Restate each entry word for word. Keep every detail intact.
——
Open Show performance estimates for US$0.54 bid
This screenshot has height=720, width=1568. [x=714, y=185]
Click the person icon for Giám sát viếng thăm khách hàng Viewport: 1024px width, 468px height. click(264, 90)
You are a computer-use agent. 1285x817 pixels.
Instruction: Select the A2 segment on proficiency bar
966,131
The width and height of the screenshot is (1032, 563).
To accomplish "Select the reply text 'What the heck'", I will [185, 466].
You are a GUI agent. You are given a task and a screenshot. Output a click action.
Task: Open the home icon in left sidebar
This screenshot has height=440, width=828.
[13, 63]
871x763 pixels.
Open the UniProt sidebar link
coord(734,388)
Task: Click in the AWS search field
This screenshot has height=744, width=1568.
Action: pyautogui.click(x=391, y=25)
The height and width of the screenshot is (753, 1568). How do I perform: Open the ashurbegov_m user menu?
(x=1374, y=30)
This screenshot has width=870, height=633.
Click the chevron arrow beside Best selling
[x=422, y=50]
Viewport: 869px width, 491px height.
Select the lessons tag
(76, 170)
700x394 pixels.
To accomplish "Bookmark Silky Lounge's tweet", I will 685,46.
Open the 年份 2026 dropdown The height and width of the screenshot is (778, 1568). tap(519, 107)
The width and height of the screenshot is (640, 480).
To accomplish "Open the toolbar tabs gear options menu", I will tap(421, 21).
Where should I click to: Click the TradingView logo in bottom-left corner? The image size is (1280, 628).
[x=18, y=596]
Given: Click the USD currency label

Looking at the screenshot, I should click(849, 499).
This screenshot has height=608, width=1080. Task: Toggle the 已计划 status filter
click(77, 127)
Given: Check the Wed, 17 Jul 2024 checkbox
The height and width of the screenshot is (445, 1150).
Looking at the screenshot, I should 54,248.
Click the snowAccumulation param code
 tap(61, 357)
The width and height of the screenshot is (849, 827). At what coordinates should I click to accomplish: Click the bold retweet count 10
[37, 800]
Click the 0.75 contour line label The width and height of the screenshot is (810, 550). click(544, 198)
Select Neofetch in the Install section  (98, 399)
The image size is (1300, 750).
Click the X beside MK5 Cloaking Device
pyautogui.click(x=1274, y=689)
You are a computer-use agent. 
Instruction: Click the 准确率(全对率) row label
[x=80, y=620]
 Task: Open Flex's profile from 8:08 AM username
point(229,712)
——
* Answer box:
Open Show performance estimates for US$0.54 bid
This screenshot has height=720, width=1568. [x=714, y=185]
Click the person icon for Giám sát viếng thăm khách hàng Viewport: 1024px width, 468px height. click(264, 90)
You are a computer-use agent. 1285x817 pixels.
Instruction: Select the A2 segment on proficiency bar
966,131
The width and height of the screenshot is (1032, 563).
To accomplish "Select the reply text 'What the heck'", I will [185, 466].
You are a GUI agent. You are given a task and a screenshot. Output a click action.
Task: Open the home icon in left sidebar
This screenshot has height=440, width=828.
[13, 63]
871x763 pixels.
Open the UniProt sidebar link
coord(734,388)
Task: Click in the AWS search field
This screenshot has height=744, width=1568.
Action: pyautogui.click(x=391, y=25)
The height and width of the screenshot is (753, 1568). How do I perform: Open the ashurbegov_m user menu?
(x=1374, y=30)
This screenshot has width=870, height=633.
Click the chevron arrow beside Best selling
[x=422, y=50]
Viewport: 869px width, 491px height.
Select the lessons tag
(76, 170)
700x394 pixels.
To accomplish "Bookmark Silky Lounge's tweet", I will 685,46.
Open the 年份 2026 dropdown The height and width of the screenshot is (778, 1568). tap(519, 107)
The width and height of the screenshot is (640, 480).
To accomplish "Open the toolbar tabs gear options menu", I will tap(421, 21).
Where should I click to: Click the TradingView logo in bottom-left corner? The image size is (1280, 628).
[x=18, y=596]
Given: Click the USD currency label

Looking at the screenshot, I should click(849, 499).
This screenshot has height=608, width=1080. Task: Toggle the 已计划 status filter
click(77, 127)
Given: Check the Wed, 17 Jul 2024 checkbox
The height and width of the screenshot is (445, 1150).
Looking at the screenshot, I should 54,248.
Click the snowAccumulation param code
 tap(61, 357)
The width and height of the screenshot is (849, 827). At what coordinates should I click to accomplish: Click the bold retweet count 10
[37, 800]
Click the 0.75 contour line label The width and height of the screenshot is (810, 550). click(544, 198)
Select Neofetch in the Install section  (98, 399)
The image size is (1300, 750).
Click the X beside MK5 Cloaking Device
pyautogui.click(x=1274, y=689)
You are a computer-use agent. 
Instruction: Click the 准确率(全对率) row label
[x=80, y=620]
 Task: Open Flex's profile from 8:08 AM username
point(229,712)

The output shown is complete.